→ WHAT THE EXERCISE ASKS
The response should contain all of the data below, reproduced exactly, and no pictures.

◆ ◆ ◆ ◆

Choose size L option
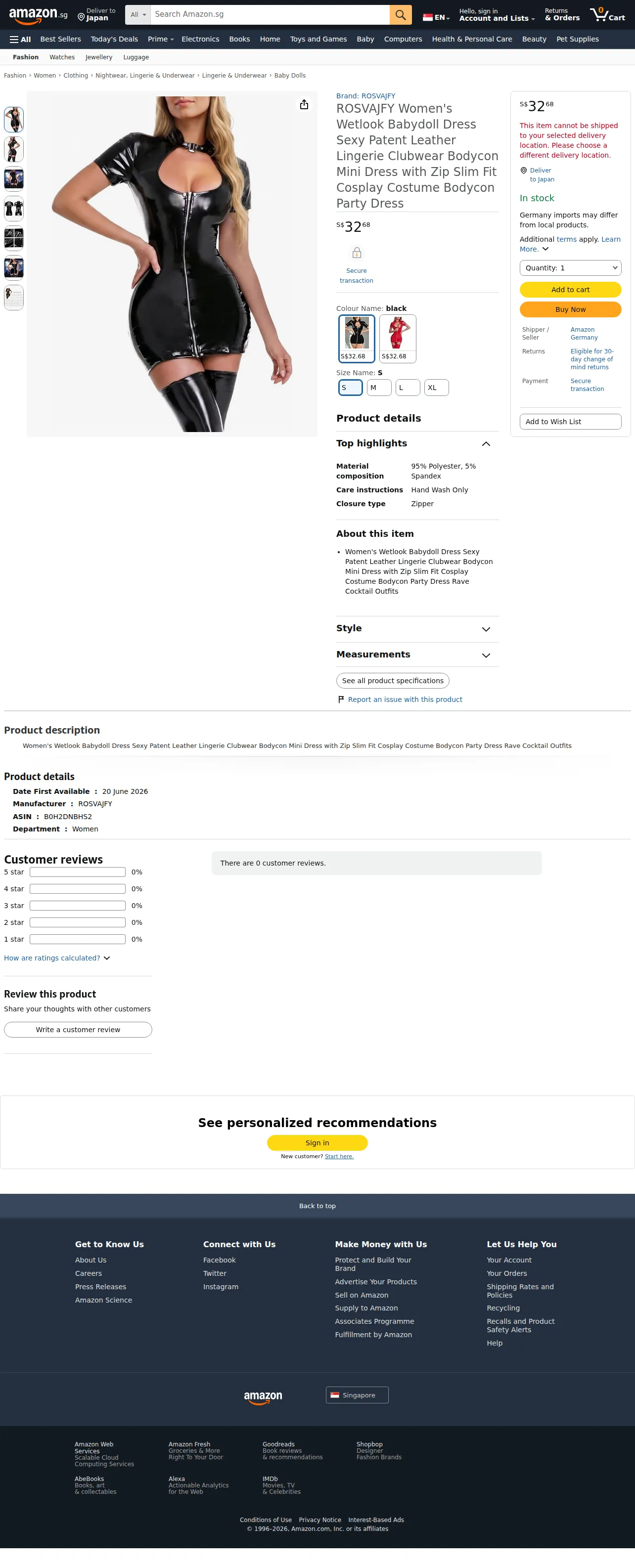 pos(408,388)
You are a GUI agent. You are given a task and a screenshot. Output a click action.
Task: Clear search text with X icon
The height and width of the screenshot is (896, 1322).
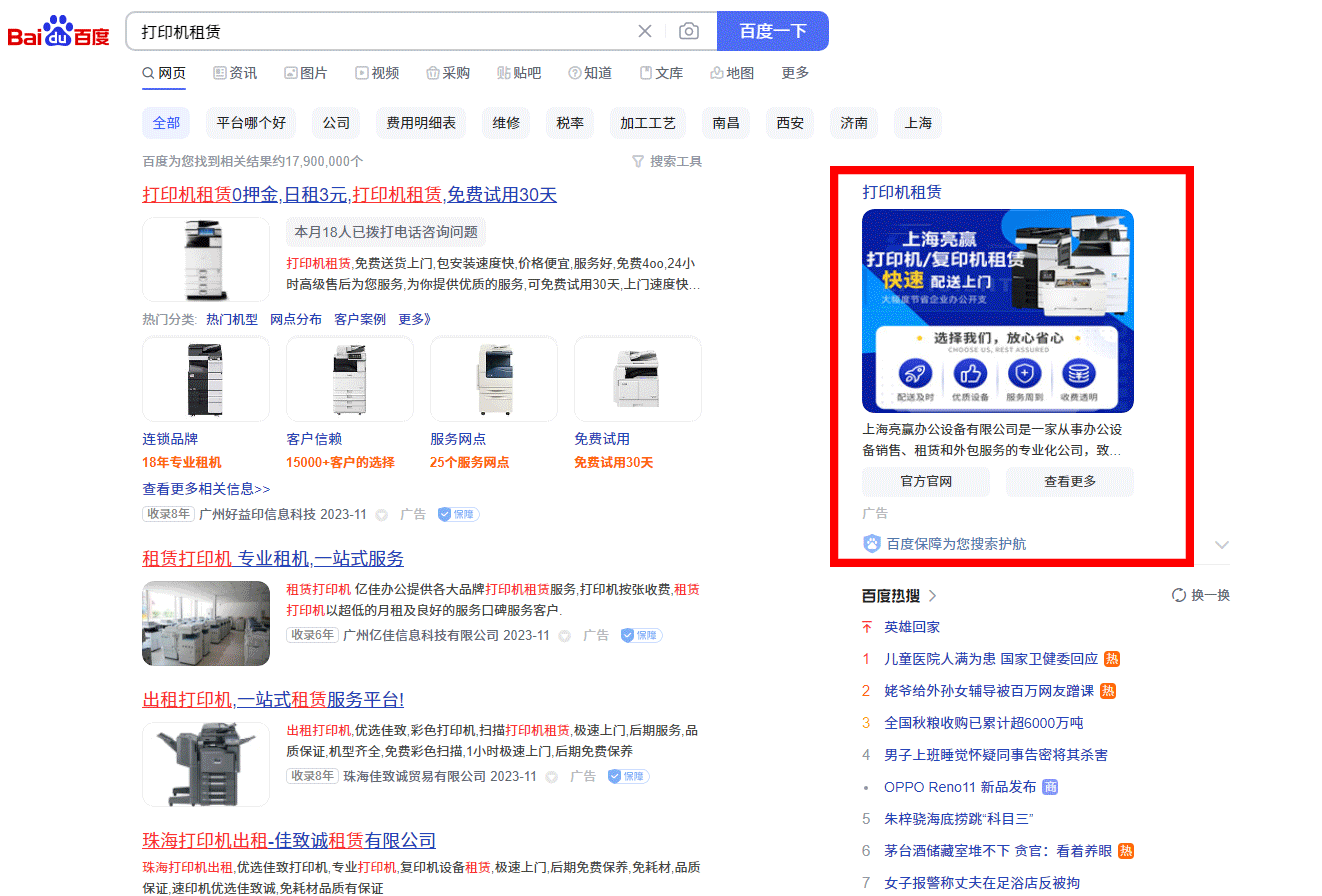[645, 31]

◆ ◆ ◆ ◆

→ RESULT
Choose size L option
 pos(408,388)
You are a GUI agent. You are given a task and a screenshot. Output a click action.
Task: Clear search text with X icon
The height and width of the screenshot is (896, 1322).
[645, 31]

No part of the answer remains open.